In the browser JS console, requests that seem like they should work fail:

let url = "https://en.wikipedia.org/api/rest_v1/page/html/Entrepreneur"; let method = "GET"; let req = new XMLHttpRequest(); req.addEventListener("load", (event) => { console.log(event.target); }); req.open(method, url); req.send(); returns the redirect page.

let url = "https://en.wikipedia.org/api/rest_v1/page/html/Entrepreneur"; let method = "GET"; let req = new XMLHttpRequest(); req.addEventListener("load", (event) => { console.log(event.target); }); req.open(method, url); req.setRequestHeader("accept", 'text/html; charset=utf-8; profile="https://www.mediawiki.org/wiki/Specs/HTML/2.1.0"'); req.send(); *used* to work, but now returns the redirect page as well.
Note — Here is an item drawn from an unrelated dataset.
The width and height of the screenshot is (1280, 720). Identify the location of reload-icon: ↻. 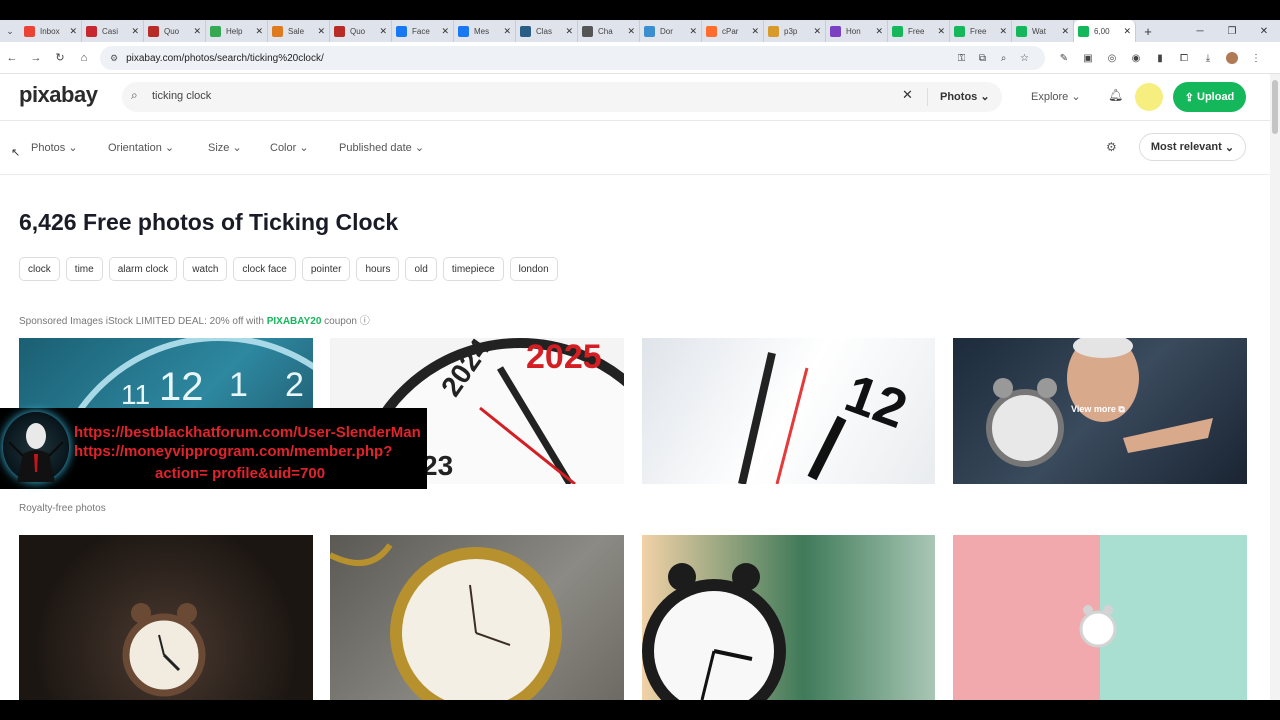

As does opening https://en.wikipedia.org/api/rest_v1/page/html/Entrepreneur in a browser tab normally: the redirect page. However, for Achmiz, it showed the final page the first time or so, and then showed the redirect thereafter (using the same browser/URL). I hard-refreshed a few dozen times in FF & Chromium but didn't get the final page.

(Our current workaround is to avoid redirects by a brute-force approach of periodically parsing all WP links, checking for redirects, and updating a manual database of URL rewrites to point to the final URL.)